Pick a project where you can:
- Get something simple working quickly, then extend it
- Measure something — and then ask whether your measurement actually answers your question
- Write clearly about what you’re doing and why
- Have fun!
Structured Projects
These are well-defined starting points with external scaffolding, so you can spend your energy going deep rather than scoping.
Best Model Under Constraints
Can you train the best language model possible on our lab machines (16GB GPU)? You’d adapt the ideas from the NanoGPT speedrun and slowrun projects — which optimize for speed or data efficiency on large clusters — to a resource-constrained setting.
Some variants:
- Best general LM trained on lab hardware in under a day
- Best translation model for a specific language pair
- Best coding agent — see nanocode (discussed here)
Good for demonstrating: transformer architecture understanding, training mechanics, experiment design, evaluation of generative models.
Deepening ideas: systematic ablations of architectural choices; analyze failure modes on a curated eval set; compare to a baseline API call.
Kaggle Competition
Compete in an active Kaggle competition.

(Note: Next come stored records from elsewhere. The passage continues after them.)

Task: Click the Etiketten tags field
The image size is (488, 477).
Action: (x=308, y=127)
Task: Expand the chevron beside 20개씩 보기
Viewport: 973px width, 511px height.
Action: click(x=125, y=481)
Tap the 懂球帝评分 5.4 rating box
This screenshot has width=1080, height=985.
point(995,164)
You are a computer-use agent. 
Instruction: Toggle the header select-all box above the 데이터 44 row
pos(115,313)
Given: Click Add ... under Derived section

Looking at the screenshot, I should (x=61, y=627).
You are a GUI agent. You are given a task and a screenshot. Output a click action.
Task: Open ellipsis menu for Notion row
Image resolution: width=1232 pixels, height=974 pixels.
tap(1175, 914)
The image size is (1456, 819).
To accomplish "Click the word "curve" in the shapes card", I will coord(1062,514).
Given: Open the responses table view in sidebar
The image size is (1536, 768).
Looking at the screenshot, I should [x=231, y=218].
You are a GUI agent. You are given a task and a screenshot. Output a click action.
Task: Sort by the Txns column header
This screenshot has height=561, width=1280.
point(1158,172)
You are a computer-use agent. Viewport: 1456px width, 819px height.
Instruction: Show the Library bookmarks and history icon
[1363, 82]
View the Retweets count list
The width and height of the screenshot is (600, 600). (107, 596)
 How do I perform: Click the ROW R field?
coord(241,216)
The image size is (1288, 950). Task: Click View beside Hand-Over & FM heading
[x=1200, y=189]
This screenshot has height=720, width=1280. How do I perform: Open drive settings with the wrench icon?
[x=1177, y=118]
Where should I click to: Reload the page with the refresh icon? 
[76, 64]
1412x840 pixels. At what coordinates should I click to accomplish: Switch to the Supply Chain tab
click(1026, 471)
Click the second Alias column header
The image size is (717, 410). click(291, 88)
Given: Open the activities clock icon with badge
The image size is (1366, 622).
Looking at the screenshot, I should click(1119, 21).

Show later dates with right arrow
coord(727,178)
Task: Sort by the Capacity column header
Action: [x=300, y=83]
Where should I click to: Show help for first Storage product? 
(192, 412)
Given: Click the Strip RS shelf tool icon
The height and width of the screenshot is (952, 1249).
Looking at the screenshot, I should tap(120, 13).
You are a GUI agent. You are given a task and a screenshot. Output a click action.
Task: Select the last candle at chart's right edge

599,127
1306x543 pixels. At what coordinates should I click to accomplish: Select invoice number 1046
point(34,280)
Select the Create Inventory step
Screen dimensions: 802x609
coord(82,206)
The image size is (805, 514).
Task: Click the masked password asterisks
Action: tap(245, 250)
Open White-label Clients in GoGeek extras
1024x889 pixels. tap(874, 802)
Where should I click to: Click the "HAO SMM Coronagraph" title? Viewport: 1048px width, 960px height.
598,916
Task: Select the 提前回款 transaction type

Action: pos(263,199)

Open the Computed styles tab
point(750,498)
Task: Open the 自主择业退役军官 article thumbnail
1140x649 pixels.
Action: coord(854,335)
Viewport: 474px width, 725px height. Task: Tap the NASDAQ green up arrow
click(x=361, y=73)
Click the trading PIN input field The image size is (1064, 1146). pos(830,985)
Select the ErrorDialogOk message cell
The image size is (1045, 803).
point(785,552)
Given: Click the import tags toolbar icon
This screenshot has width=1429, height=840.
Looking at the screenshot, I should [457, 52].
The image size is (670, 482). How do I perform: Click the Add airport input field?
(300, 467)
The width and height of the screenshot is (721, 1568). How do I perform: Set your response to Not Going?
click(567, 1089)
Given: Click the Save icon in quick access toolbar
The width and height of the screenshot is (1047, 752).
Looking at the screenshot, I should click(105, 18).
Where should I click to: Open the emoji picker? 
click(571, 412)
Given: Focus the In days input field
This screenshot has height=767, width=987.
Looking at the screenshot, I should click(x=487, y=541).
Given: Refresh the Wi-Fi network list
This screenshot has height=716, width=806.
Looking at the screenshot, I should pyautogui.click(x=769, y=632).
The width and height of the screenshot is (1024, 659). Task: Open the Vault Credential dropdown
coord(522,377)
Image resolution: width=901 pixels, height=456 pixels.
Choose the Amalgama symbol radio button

Choose one that uses concepts from this class (NLP, vision, sequences).
Getting a baseline working is the easy part. Here’s how to go deeper:
- Analyze errors systematically: what kinds of examples does the model fail on, and why?
- Compare approaches: at least two meaningfully different methods, with analysis of why one worked better
- Critique the metric: does the leaderboard score actually measure what the competition cares about?
- Discuss what you’d do with more compute, more data, or more time
Open-Ended Projects
Replicate or Extend a Paper
Pick a paper with a specific quantitative result and try to get the same number — then extend it.
Recent papers that are tractable and interesting:
- s1: Simple test-time scaling — just the “Wait…” prompting part, not the fine-tuning
- Recitation over Reasoning — when do LLMs fail at simple reasoning?
- Cognitive Behaviors that Enable Self-Improving Reasoners — focus on measurement and prompting, skip the RL
- Blabrecs: a nonsense-word game — fun, creative, tractable
- Do Androids Laugh at Electric Sheep? — humor understanding benchmarks
- Prompting with Phonemes — multilingual LLMs
Ask if you want suggestions tailored to your interests.
Tips for replication projects
Before you start, verify:
- Is there a specific quantitative result I can use as my anchor?
- Can I access the same data, on hardware I have?
- Do I understand the basic approach well enough to implement a simple version?
The Benjamin Franklin method: Read the original, take notes in human language. Close it, try to reimplement from your notes. Fail. Open it again. Repeat.
Build Something with LLMs
Build an application, evaluate it, and analyze its failure modes.
Some ideas:
- Search across multiple document sources (Google Drive, OneDrive, local files)
- Evaluate whether prompting strategies reduce LLM cognitive biases (sycophancy, hallucination)
- Analyze a large text corpus using LLMs (e.g., Podcast Vibes style)
- Build Your Own Timeline Algorithm
For any “build something” project: don’t just show it works — measure where it fails.
Extend Something from Class
Take any notebook from class and go deeper. Systematic extension with clear analysis is a completely valid project. Some weeks already have “Extension” suggestions.
Deepening Any Project: Lenses to Apply
These aren’t project types — they’re ways to make any project stronger.
Interpretability lens
Don’t just measure what the model outputs — probe why it does what it does.
- Visualize attention patterns: what is the model “looking at”?
- Compare representations at different layers using probing classifiers
- Find examples where the model fails in revealing ways and trace back through the architecture
- Tools: TransformerLens, activation patching
Behavioral probing is a lightweight version: instead of looking inside the model, design inputs that reveal what the model can and can’t do. For example: can it spell a word? Say each word twice? Alliterate? These connect directly to the tokenization topic — what does the model even “see” at the character level? Related paper: Knowledge of Pretrained LMs on Surface Information of Tokens.
Evaluation lens
For any number you report, also ask: does this number actually answer the question we care about?
- Compare quantitative metrics to qualitative inspection of outputs — do they agree?
- Test on distribution-shifted examples: does performance hold?
- What would a user actually care about, and how well does your metric proxy for that?